> [TASK TO CARRY OUT]: Copy out, in full, every line in the material below that contains the string "dictionnaire".

DATA SECTION Block Start

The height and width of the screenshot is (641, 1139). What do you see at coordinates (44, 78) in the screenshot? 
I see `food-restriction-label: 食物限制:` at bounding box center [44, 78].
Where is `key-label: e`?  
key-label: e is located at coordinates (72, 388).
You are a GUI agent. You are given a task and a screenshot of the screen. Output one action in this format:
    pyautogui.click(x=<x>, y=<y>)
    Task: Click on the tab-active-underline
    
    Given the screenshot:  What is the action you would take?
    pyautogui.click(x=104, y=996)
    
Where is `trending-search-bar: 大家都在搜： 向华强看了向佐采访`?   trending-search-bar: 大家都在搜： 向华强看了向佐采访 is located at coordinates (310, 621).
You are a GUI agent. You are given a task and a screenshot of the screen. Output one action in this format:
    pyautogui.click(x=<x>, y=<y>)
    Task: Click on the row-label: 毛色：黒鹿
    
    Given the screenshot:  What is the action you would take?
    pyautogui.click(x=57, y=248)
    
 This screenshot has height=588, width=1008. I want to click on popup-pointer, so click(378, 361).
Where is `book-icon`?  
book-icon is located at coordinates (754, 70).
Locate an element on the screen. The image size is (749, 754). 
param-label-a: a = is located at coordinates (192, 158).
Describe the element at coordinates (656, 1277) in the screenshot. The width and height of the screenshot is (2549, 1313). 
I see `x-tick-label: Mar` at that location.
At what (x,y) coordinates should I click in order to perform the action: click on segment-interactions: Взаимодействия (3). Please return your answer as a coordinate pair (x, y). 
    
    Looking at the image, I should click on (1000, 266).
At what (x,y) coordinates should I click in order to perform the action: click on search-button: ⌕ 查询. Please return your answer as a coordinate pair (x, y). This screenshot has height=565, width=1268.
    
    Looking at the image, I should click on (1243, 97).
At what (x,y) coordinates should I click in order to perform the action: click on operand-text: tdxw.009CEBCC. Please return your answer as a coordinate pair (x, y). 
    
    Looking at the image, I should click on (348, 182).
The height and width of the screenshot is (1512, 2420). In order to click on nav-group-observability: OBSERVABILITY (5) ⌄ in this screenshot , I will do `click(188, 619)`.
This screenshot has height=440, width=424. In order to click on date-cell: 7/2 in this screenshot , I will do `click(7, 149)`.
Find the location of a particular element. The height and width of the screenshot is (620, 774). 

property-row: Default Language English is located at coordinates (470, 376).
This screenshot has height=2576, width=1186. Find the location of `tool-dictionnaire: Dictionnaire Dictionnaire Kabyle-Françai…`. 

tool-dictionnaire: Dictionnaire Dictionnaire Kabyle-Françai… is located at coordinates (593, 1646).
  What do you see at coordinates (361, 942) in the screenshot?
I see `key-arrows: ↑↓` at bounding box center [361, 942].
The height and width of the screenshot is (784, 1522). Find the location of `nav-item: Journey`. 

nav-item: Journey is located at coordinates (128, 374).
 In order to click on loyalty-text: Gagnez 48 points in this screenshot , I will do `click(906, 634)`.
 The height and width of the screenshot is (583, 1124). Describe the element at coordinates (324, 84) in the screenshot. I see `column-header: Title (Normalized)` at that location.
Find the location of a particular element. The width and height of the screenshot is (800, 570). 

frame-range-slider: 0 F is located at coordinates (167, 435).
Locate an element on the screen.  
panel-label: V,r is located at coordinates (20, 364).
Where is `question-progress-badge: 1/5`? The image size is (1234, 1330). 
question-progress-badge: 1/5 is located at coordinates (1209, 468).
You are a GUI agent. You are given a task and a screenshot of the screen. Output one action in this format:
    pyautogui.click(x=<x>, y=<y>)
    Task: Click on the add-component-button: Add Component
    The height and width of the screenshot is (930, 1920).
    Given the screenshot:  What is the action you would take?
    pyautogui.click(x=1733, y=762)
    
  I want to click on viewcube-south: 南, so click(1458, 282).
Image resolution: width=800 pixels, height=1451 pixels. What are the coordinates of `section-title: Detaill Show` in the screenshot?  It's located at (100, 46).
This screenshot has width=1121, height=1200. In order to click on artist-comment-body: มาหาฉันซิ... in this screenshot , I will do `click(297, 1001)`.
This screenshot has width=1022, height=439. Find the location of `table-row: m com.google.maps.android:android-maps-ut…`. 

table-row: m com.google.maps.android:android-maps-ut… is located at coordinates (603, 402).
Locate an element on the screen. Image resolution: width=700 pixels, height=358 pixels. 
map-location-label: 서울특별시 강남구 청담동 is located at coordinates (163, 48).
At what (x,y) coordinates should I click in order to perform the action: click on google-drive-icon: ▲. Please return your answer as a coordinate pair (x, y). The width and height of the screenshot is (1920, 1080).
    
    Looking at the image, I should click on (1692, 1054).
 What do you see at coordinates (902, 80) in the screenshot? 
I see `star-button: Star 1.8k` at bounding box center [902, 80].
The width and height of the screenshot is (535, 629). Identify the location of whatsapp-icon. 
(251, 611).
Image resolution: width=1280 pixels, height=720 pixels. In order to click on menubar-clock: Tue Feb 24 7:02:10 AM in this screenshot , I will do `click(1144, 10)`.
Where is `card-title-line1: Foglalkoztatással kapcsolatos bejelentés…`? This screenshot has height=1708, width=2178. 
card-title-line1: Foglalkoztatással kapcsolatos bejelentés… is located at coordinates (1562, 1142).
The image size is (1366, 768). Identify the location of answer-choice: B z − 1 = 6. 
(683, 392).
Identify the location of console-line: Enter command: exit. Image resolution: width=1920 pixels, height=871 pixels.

DATA SECTION Block End

> [ANSWER AREA]:
This screenshot has height=2576, width=1186. Find the location of `tool-dictionnaire: Dictionnaire Dictionnaire Kabyle-Françai…`. 
tool-dictionnaire: Dictionnaire Dictionnaire Kabyle-Françai… is located at coordinates (593, 1646).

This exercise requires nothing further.